Jaspers' These widerspricht also nicht nur den bekannten historischen Fakten, sondern der Philosoph klammerte auch eigentlich passende Kulturen aus. Damit war das Vorhaben, eine inklusive und nicht eurozentrische Perspektive auf die Geschichte zu gewinnen, bereits in der Theorie gescheitert. »Der von Jaspers ausdrücklich abgelehnte ›europäische Hochmut‹ ist bei seinem Projekt, alle Kulturen und Gesellschaften nach einem einzigen Rationalitätsmaßstab zu bewerten, offenkundig am Werk«, urteilt die Kulturwissenschaftlerin Aleida Assmann in einem Sammelband zur Achsenzeit aus dem Jahr 1992. Letztlich wollte Jaspers Gemeinsamkeiten finden. Dafür blendete er aber kulturelle Besonderheiten aus. »Der Wunsch nach einem Königsweg zum menschlichen Kern hat zur Missachtung, wenn nicht Verabscheuung von Traditionen und Umweltbedingungen geführt«, schreibt Aleida Assmann.

Eine These sollte die Menschheit vereinen

Jaspers' These der Achsenzeit nährte sich aus einer Sehnsucht. Er hoffte auf eine Menschheit, die sich als Einheit verstand, kosmopolitisch und humanistisch agierte. Dafür wollte der Philosoph einen Bezugspunkt in der Vergangenheit schaffen, an dem sich die Menschheit »neu entzünden« könnte. Aber wie sollte das mit einer These funktionieren, die einzigartige historische Vorgänge in ein wissenschaftliches Konstrukt zwingen wollte? Als solches – und nicht als »Tatbestand«, wie Jaspers meinte – beurteilen die meisten Fachleute die Achsenzeit heute.

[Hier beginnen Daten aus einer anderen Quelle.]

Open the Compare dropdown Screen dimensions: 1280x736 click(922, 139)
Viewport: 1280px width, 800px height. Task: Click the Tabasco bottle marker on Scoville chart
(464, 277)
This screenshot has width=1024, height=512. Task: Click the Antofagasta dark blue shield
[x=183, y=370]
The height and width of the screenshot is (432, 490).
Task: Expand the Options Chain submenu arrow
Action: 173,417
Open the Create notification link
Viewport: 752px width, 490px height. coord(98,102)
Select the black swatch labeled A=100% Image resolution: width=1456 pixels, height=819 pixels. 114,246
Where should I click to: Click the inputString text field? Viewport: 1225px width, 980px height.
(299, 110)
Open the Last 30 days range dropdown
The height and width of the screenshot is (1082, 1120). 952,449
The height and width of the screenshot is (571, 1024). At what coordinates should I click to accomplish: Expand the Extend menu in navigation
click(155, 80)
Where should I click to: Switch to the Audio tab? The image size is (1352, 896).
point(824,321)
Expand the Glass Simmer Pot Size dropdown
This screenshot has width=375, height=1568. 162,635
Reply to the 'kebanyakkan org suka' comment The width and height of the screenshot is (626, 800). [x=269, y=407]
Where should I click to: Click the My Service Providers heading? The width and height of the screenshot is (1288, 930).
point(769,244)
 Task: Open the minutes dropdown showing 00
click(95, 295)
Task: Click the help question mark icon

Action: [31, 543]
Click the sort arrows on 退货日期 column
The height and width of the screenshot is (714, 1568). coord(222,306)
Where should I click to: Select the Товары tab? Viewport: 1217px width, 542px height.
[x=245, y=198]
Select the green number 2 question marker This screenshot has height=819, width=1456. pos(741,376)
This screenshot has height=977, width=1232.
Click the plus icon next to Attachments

Andere gehen noch weiter und halten dem Denker vor, letztendlich genau das geschaffen zu haben, was er eigentlich mit seiner Geschichtsphilosophie als irrational und unmodern abwerten wollte: einen Mythos. Auch Jan Assmann sieht das so. Für ihn handelt es sich bei der Achsenzeit neben Sigmund Freuds Ödipuskomplex und Max Webers These von der Entzauberung der Welt um eine der »wirkmächtigsten Mythen der Moderne«. Und wie jene konnte auch dieser Mythos wohl nur auf dem Boden christlich-jüdischer Denktraditionen entstehen.